Rewrite the material below, replacing every "GUI agent" with "screen assistant" and changing nothing else.

==================================================

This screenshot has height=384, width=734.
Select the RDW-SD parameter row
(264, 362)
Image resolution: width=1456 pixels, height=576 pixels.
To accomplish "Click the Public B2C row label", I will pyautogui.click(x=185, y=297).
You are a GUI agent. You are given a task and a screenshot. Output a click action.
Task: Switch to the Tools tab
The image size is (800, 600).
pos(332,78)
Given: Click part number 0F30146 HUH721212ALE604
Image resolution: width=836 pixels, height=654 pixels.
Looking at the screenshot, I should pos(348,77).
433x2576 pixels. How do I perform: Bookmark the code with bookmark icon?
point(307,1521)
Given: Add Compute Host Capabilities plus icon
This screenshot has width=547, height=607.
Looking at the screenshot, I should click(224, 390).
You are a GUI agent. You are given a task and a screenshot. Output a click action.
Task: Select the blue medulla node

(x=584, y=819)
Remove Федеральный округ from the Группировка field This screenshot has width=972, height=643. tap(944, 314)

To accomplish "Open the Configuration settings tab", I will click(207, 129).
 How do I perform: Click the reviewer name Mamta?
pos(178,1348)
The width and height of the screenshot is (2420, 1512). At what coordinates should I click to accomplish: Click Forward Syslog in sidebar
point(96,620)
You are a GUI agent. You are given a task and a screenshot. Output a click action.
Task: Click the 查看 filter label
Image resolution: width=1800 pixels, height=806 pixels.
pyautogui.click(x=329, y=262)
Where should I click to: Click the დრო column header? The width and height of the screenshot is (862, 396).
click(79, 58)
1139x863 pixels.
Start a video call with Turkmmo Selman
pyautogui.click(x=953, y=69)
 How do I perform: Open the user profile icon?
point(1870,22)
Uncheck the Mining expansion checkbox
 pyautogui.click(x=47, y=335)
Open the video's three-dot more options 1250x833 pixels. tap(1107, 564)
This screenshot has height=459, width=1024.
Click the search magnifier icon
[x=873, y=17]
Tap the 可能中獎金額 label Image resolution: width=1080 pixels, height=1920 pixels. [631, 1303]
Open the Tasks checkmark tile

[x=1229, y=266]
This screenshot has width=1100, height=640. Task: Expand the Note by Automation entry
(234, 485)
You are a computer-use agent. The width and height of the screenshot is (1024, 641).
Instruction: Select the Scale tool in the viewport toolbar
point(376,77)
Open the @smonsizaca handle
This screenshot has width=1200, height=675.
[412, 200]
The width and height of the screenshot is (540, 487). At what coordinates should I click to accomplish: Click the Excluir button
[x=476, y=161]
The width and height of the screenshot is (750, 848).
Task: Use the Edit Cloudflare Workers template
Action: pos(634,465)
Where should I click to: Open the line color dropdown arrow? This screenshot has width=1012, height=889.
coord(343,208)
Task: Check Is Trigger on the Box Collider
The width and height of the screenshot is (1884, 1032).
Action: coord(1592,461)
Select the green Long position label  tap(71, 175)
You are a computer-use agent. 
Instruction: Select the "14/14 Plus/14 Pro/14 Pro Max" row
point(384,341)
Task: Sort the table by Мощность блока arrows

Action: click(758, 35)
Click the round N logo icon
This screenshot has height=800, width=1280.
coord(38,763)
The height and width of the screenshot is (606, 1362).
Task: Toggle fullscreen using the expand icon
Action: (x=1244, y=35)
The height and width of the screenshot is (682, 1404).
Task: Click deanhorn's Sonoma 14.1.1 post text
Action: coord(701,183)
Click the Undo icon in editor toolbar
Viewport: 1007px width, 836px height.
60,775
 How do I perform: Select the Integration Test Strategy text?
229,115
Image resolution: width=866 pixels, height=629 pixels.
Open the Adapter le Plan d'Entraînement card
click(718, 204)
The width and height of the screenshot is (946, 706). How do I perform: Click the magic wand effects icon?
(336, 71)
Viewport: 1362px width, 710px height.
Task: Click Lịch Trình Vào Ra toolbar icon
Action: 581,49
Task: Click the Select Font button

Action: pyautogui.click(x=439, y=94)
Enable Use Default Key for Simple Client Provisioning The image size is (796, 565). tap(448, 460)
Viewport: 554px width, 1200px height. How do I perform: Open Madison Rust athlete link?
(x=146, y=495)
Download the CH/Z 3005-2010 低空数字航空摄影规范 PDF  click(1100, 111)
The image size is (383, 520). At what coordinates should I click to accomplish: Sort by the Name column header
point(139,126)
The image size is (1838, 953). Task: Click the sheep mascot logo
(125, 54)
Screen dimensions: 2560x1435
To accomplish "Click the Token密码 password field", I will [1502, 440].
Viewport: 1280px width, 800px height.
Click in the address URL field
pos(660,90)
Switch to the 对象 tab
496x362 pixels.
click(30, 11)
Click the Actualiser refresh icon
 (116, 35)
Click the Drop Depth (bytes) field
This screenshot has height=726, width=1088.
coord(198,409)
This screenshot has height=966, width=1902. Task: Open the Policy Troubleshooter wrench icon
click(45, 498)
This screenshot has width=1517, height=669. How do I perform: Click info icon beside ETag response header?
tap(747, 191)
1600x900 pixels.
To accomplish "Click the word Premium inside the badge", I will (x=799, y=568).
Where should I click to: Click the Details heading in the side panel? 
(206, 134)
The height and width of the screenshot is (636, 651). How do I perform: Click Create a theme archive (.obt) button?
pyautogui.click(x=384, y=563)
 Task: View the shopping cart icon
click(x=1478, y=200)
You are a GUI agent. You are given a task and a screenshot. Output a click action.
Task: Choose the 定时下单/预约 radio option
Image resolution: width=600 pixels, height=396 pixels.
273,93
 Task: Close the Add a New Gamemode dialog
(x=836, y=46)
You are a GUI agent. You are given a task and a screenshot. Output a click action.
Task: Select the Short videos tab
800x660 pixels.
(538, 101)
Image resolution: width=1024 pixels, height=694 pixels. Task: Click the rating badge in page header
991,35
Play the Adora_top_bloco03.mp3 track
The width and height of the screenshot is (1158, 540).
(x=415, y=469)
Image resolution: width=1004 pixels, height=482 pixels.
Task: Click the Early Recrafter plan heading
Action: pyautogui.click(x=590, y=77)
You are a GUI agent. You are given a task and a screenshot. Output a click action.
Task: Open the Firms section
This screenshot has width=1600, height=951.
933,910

==================================================

Task response:
This screenshot has height=384, width=734.
Select the RDW-SD parameter row
(264, 362)
Image resolution: width=1456 pixels, height=576 pixels.
To accomplish "Click the Public B2C row label", I will pyautogui.click(x=185, y=297).
You are a screen assistant. You are given a task and a screenshot. Output a click action.
Task: Switch to the Tools tab
The image size is (800, 600).
pos(332,78)
Given: Click part number 0F30146 HUH721212ALE604
Image resolution: width=836 pixels, height=654 pixels.
Looking at the screenshot, I should pos(348,77).
433x2576 pixels. How do I perform: Bookmark the code with bookmark icon?
point(307,1521)
Given: Add Compute Host Capabilities plus icon
This screenshot has width=547, height=607.
Looking at the screenshot, I should click(224, 390).
You are a screen assistant. You are given a task and a screenshot. Output a click action.
Task: Select the blue medulla node

(x=584, y=819)
Remove Федеральный округ from the Группировка field This screenshot has width=972, height=643. tap(944, 314)

To accomplish "Open the Configuration settings tab", I will click(207, 129).
 How do I perform: Click the reviewer name Mamta?
pos(178,1348)
The width and height of the screenshot is (2420, 1512). At what coordinates should I click to accomplish: Click Forward Syslog in sidebar
point(96,620)
You are a screen assistant. You are given a task and a screenshot. Output a click action.
Task: Click the 查看 filter label
Image resolution: width=1800 pixels, height=806 pixels.
pyautogui.click(x=329, y=262)
Where should I click to: Click the დრო column header? The width and height of the screenshot is (862, 396).
click(79, 58)
1139x863 pixels.
Start a video call with Turkmmo Selman
pyautogui.click(x=953, y=69)
 How do I perform: Open the user profile icon?
point(1870,22)
Uncheck the Mining expansion checkbox
 pyautogui.click(x=47, y=335)
Open the video's three-dot more options 1250x833 pixels. tap(1107, 564)
This screenshot has height=459, width=1024.
Click the search magnifier icon
[x=873, y=17]
Tap the 可能中獎金額 label Image resolution: width=1080 pixels, height=1920 pixels. [631, 1303]
Open the Tasks checkmark tile

[x=1229, y=266]
This screenshot has width=1100, height=640. Task: Expand the Note by Automation entry
(234, 485)
You are a computer-use agent. The width and height of the screenshot is (1024, 641).
Instruction: Select the Scale tool in the viewport toolbar
point(376,77)
Open the @smonsizaca handle
This screenshot has width=1200, height=675.
[412, 200]
The width and height of the screenshot is (540, 487). At what coordinates should I click to accomplish: Click the Excluir button
[x=476, y=161]
The width and height of the screenshot is (750, 848).
Task: Use the Edit Cloudflare Workers template
Action: pos(634,465)
Where should I click to: Open the line color dropdown arrow? This screenshot has width=1012, height=889.
coord(343,208)
Task: Check Is Trigger on the Box Collider
The width and height of the screenshot is (1884, 1032).
Action: coord(1592,461)
Select the green Long position label  tap(71, 175)
You are a computer-use agent. 
Instruction: Select the "14/14 Plus/14 Pro/14 Pro Max" row
point(384,341)
Task: Sort the table by Мощность блока arrows

Action: click(758, 35)
Click the round N logo icon
This screenshot has height=800, width=1280.
coord(38,763)
The height and width of the screenshot is (606, 1362).
Task: Toggle fullscreen using the expand icon
Action: (x=1244, y=35)
The height and width of the screenshot is (682, 1404).
Task: Click deanhorn's Sonoma 14.1.1 post text
Action: coord(701,183)
Click the Undo icon in editor toolbar
Viewport: 1007px width, 836px height.
60,775
 How do I perform: Select the Integration Test Strategy text?
229,115
Image resolution: width=866 pixels, height=629 pixels.
Open the Adapter le Plan d'Entraînement card
click(718, 204)
The width and height of the screenshot is (946, 706). How do I perform: Click the magic wand effects icon?
(336, 71)
Viewport: 1362px width, 710px height.
Task: Click Lịch Trình Vào Ra toolbar icon
Action: 581,49
Task: Click the Select Font button

Action: pyautogui.click(x=439, y=94)
Enable Use Default Key for Simple Client Provisioning The image size is (796, 565). tap(448, 460)
Viewport: 554px width, 1200px height. How do I perform: Open Madison Rust athlete link?
(x=146, y=495)
Download the CH/Z 3005-2010 低空数字航空摄影规范 PDF  click(1100, 111)
The image size is (383, 520). At what coordinates should I click to accomplish: Sort by the Name column header
point(139,126)
The image size is (1838, 953). Task: Click the sheep mascot logo
(125, 54)
Screen dimensions: 2560x1435
To accomplish "Click the Token密码 password field", I will [1502, 440].
Viewport: 1280px width, 800px height.
Click in the address URL field
pos(660,90)
Switch to the 对象 tab
496x362 pixels.
click(30, 11)
Click the Actualiser refresh icon
 (116, 35)
Click the Drop Depth (bytes) field
This screenshot has height=726, width=1088.
coord(198,409)
This screenshot has height=966, width=1902. Task: Open the Policy Troubleshooter wrench icon
click(45, 498)
This screenshot has width=1517, height=669. How do I perform: Click info icon beside ETag response header?
tap(747, 191)
1600x900 pixels.
To accomplish "Click the word Premium inside the badge", I will (x=799, y=568).
Where should I click to: Click the Details heading in the side panel? 
(206, 134)
The height and width of the screenshot is (636, 651). How do I perform: Click Create a theme archive (.obt) button?
pyautogui.click(x=384, y=563)
 Task: View the shopping cart icon
click(x=1478, y=200)
You are a screen assistant. You are given a task and a screenshot. Output a click action.
Task: Choose the 定时下单/预约 radio option
Image resolution: width=600 pixels, height=396 pixels.
273,93
 Task: Close the Add a New Gamemode dialog
(x=836, y=46)
You are a screen assistant. You are given a task and a screenshot. Output a click action.
Task: Select the Short videos tab
800x660 pixels.
(538, 101)
Image resolution: width=1024 pixels, height=694 pixels. Task: Click the rating badge in page header
991,35
Play the Adora_top_bloco03.mp3 track
The width and height of the screenshot is (1158, 540).
(x=415, y=469)
Image resolution: width=1004 pixels, height=482 pixels.
Task: Click the Early Recrafter plan heading
Action: pyautogui.click(x=590, y=77)
You are a screen assistant. You are given a task and a screenshot. Output a click action.
Task: Open the Firms section
This screenshot has width=1600, height=951.
933,910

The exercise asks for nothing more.